Nei primi 9 mesi del
2024 in Italia circa il 43% dell’energia è stata fornita dalle fonti
rinnovabili, parte delle quali non sono programmabili (soprattutto sole e
vento), benché ragionevolmente prevedibili con sempre maggiore accuratezza man
mano che si avvicina il momento di produzione e consumo.
Ora, l’energia da sole
e vento non ha costi variabili. Ne ha di fissi (per esempio costruzione degli
impianti, manutenzione, acquisizione degli spazi), ma la conversione di
quantità maggiori o minori di sole o vento in energia nell’ambito della potenza
dell’impianto non ne modifica i costi.
Il complemento al 43%
di energia da rinnovabili lo produciamo in Italia quasi tutto con il gas,
combustibile fossile dannoso per il clima e non economico. In questo periodo costa
oltre 40€/MWh che tenendo conto dell’efficienza di conversione in elettricità
di una centrale moderna implica un costo del MWh elettrico da gas sui 100€,
mentre il prezzo nella borsa elettrica ultimamente è anche più alto di così
(sì: probabilmente i produttori ci fanno la cresta, mia personalissima opinione).
Dunque: se io
accendo una lavatrice quando sole e vento sono sufficienti a coprire tutto il
fabbisogno del momento e anche quello della mia lavatrice, non serve bruciare
gas e quindi non aggiungo alcun costo al sistema, né economico né climatico. Se
invece la lavatrice la accendo quando l’energia delle rinnovabili non avanza, i
costi ci sono.
Ha senso che il
nostro prezzo a casa sia uguale in queste due evenienze? No, per niente.

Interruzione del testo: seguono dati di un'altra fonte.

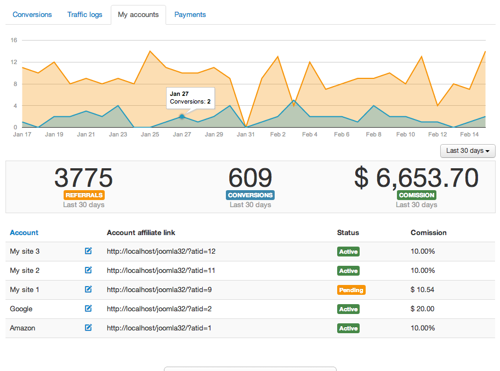Select the edit icon next to My site 1
Viewport: 500px width, 371px height.
88,289
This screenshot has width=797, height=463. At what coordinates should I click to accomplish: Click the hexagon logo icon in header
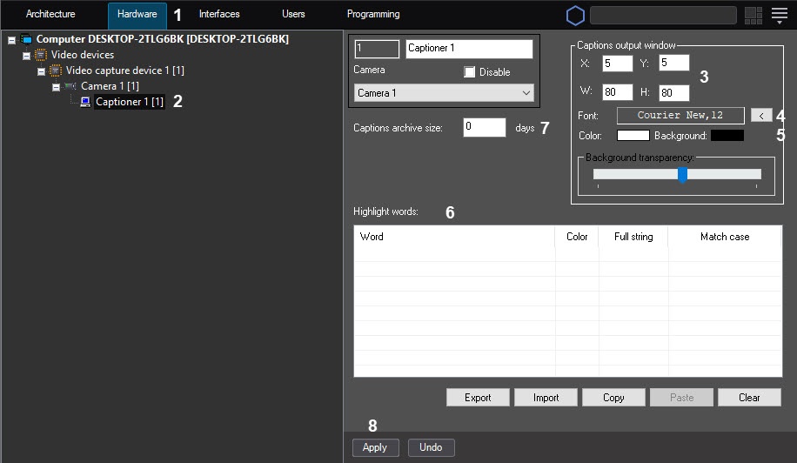(x=575, y=15)
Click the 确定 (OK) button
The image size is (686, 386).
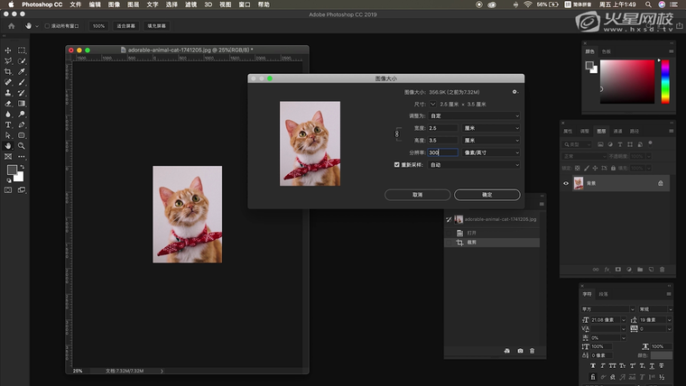pyautogui.click(x=487, y=194)
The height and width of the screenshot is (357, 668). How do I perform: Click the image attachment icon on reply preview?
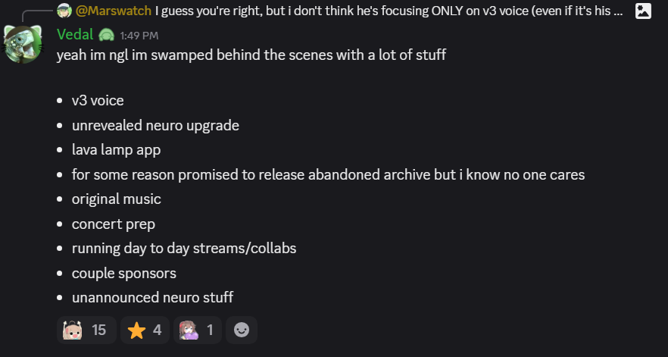643,11
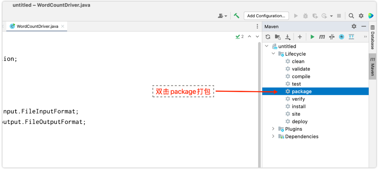
Task: Open Maven panel settings gear
Action: click(354, 26)
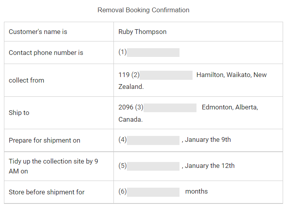Click blank field (3) after 2096
Image resolution: width=289 pixels, height=209 pixels.
(170, 107)
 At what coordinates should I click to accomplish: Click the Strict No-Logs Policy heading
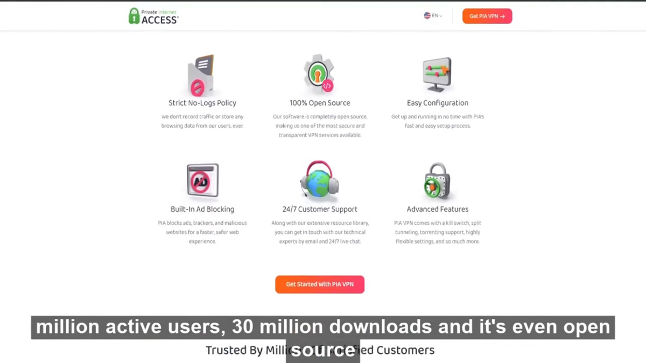pyautogui.click(x=202, y=103)
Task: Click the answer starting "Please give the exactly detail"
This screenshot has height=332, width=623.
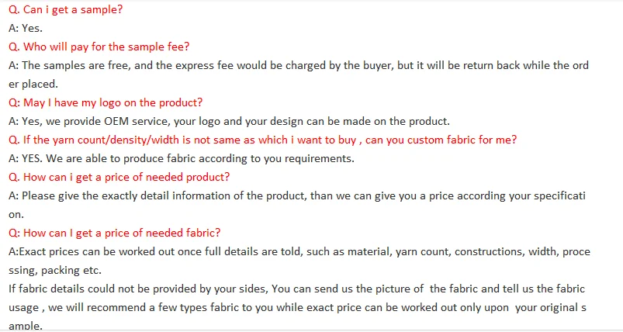Action: (299, 196)
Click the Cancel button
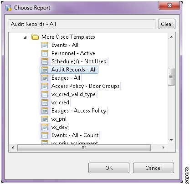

Avrebbe senso semmai essere incentivati (magari attraverso un sistema di
risposta automatica degli apparecchi a un segnale di prezzo elettronico tramite
il contatore) a consumare nelle ore con sufficienti sole e vento.
Gran parte dei
contatori casalinghi sono già in grado di attribuire il consumo al momento in
cui avviene, quindi basterebbe che i fornitori ne tenessero conto nelle loro
fatture per indurci a modulare i consumi sulla base della disponibilità di
rinnovabili.
Invece, per ora quasi
tutti i fornitori, anche nelle offerte con prezzo differenziato per fasce
orarie e in quelle a prezzo agganciato alla borsa elettrica, usano una media
mensile del prezzo, non quello effettivo delle ore in cui si è consumato.
In altri paesi
europei le cose vanno meglio. Ho visto aziende promuovere contratti associati a
impianti da fonti rinnovabili e con prezzo che cambia sulla base dell’effettiva
produzione di tali impianti. Ci arriveremo anche noi? Cosa abbiamo investito a
fare oltre 4 miliardi di euro in nuovi contatori se a distanza di anni non ne
usiamo ancora le capacità?
Ringrazio per la consulenza Marco Ballicu, mentre come sempre tutta la responsabilità è di Michele Governatori, che vi saluta.